* _Short exercise A_: Copy the part of the rows that opens with the line containing "Click Tomlinson's light blue bar segment" and closes with the line containing "Action: (497, 72)", reproducing those lines unchanged.

* _Given text_:

⁂

4.2 IMPACT ON POVERTY AND WOMEN’S EMPOWERMENT

  • Impact on household poverty: A comparative analysis of "wealth ranking" of households (represented in the SHG) before group formation and at the time of this exercise revealed that around 35% of the member households had witnessed a significant improvement in status. In contrast, only 7.5% of non-members had recorded an improvement. If one takes into account "A" grade IFAD groups which had accessed bank loans the figure stands at a higher level of 52% (around 45% if one takes into account improvement in only the very poor and poor SHG members). This indicates that access to bank loans for productive activities and the effectiveness of the functioning of the group both have a key impact on poverty reduction. The importance of bottom-up group functioning is also amply highlighted by the fact that the figures on poverty-reduction impact of non-group based self employment programme (IRDP) or top-down group approach are lower (DWCRA). No remarkable inter-district variations were observed. Infact, an "A" grade SHG in the backward district of Ramnad better than their counterpart in Madurai. No major differences in performance were noted between NGOs of different ideological orientation.

⁂

* _The data_:
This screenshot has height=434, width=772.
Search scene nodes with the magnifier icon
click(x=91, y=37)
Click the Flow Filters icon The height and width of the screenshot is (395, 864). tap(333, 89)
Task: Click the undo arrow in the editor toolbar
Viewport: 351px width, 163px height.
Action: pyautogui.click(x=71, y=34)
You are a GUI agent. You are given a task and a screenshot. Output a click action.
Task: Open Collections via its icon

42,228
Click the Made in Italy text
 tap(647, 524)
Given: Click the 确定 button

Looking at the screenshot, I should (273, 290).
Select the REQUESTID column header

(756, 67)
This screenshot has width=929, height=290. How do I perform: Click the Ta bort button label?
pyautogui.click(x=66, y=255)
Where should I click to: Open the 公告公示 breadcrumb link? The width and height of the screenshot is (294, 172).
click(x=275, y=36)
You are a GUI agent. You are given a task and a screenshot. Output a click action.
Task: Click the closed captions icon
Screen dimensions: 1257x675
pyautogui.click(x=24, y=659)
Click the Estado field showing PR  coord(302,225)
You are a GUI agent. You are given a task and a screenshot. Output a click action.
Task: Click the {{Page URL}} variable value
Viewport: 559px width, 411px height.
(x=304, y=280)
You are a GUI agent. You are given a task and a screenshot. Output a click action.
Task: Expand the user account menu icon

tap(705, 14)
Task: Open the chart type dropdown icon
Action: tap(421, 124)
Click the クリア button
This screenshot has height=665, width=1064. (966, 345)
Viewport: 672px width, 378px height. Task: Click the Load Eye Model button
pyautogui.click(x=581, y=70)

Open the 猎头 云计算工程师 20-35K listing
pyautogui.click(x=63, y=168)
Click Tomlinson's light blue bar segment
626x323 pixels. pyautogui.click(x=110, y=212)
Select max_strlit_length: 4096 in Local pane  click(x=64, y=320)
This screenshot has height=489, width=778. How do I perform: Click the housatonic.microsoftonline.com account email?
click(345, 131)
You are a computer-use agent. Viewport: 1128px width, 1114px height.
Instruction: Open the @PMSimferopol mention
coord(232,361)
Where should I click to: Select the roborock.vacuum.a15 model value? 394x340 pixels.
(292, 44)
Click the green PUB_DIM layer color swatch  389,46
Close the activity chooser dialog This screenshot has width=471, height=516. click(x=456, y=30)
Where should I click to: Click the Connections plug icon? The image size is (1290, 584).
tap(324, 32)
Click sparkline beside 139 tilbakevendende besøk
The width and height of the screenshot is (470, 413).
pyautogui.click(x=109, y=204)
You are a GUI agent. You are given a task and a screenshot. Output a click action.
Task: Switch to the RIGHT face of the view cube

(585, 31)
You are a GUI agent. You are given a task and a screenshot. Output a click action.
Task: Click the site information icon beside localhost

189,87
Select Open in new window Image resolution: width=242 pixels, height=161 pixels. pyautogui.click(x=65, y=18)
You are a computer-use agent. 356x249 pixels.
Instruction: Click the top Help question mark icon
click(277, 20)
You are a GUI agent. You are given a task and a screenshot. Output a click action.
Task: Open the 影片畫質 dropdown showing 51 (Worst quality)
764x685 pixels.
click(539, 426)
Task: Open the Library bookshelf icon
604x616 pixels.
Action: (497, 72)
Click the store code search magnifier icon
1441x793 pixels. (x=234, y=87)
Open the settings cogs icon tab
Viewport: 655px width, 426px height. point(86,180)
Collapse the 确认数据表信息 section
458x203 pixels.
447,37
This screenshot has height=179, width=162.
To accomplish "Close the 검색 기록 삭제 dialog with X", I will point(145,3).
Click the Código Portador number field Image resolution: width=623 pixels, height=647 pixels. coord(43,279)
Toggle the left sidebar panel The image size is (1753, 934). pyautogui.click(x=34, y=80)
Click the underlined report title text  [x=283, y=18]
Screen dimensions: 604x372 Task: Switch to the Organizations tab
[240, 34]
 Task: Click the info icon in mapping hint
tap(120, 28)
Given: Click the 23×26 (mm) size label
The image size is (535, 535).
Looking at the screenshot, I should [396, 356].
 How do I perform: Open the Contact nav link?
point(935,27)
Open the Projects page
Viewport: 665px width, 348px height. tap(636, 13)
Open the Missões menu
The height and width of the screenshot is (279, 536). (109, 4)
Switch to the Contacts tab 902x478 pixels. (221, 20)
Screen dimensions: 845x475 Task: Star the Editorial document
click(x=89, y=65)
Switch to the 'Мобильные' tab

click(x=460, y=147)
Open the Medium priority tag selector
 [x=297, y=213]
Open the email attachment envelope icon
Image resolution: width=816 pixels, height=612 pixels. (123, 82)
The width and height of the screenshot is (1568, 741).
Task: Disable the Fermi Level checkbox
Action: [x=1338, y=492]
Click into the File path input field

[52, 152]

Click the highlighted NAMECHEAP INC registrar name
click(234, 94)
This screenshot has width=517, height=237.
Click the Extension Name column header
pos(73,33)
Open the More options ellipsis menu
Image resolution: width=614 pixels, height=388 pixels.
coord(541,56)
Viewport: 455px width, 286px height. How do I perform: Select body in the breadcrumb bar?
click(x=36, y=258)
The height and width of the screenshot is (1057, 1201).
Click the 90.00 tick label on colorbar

⁂

* _Short exercise B_: Write what comes next in the passage on poverty and women's empowerment, starting right after its final sentence.

* _Expected output A_:
Click Tomlinson's light blue bar segment
626x323 pixels. pyautogui.click(x=110, y=212)
Select max_strlit_length: 4096 in Local pane  click(x=64, y=320)
This screenshot has height=489, width=778. How do I perform: Click the housatonic.microsoftonline.com account email?
click(345, 131)
You are a computer-use agent. Viewport: 1128px width, 1114px height.
Instruction: Open the @PMSimferopol mention
coord(232,361)
Where should I click to: Select the roborock.vacuum.a15 model value? 394x340 pixels.
(292, 44)
Click the green PUB_DIM layer color swatch  389,46
Close the activity chooser dialog This screenshot has width=471, height=516. click(x=456, y=30)
Where should I click to: Click the Connections plug icon? The image size is (1290, 584).
tap(324, 32)
Click sparkline beside 139 tilbakevendende besøk
The width and height of the screenshot is (470, 413).
pyautogui.click(x=109, y=204)
You are a GUI agent. You are given a task and a screenshot. Output a click action.
Task: Switch to the RIGHT face of the view cube

(585, 31)
You are a GUI agent. You are given a task and a screenshot. Output a click action.
Task: Click the site information icon beside localhost

189,87
Select Open in new window Image resolution: width=242 pixels, height=161 pixels. pyautogui.click(x=65, y=18)
You are a computer-use agent. 356x249 pixels.
Instruction: Click the top Help question mark icon
click(277, 20)
You are a GUI agent. You are given a task and a screenshot. Output a click action.
Task: Open the 影片畫質 dropdown showing 51 (Worst quality)
764x685 pixels.
click(539, 426)
Task: Open the Library bookshelf icon
604x616 pixels.
Action: (497, 72)

* _Expected output B_:
  • Impact on vulnerability of households to poverty: The PRA exercise indicates that very poor, poor, moderate and even rich rural households are vulnerable to sudden social and environmental calamities like illness or death of family members (in particular, an earning member), desertion of husband, loss of crop, loss of livestock, fires within the house and so on (also see Chambers, 1988, 1998). Events like marriage of daughter (often with dowry) and breaking down of a joint family with marriage of sons also increase vulnerability of households to poverty. The fact that only 4% of SHG members witnessed deterioration in status after joining the SHGs, in comparison with the figure of 10% in the case of non-members indicates that SHGs act as a buffer against calamities and events. No marked variation was seen with respect to vulnerability-reduction between groups which had accessed bank loans (IFAD groups) and those which had not (both IFAD and MT groups) revealing that internal-loans of SHGs have a critical role to play in preventing deterioration of member-households when faced with contingencies. NGO orientation and economic background of districts seem to have little bearing on the SHG impact on reducing vulnerability to calamities and social events.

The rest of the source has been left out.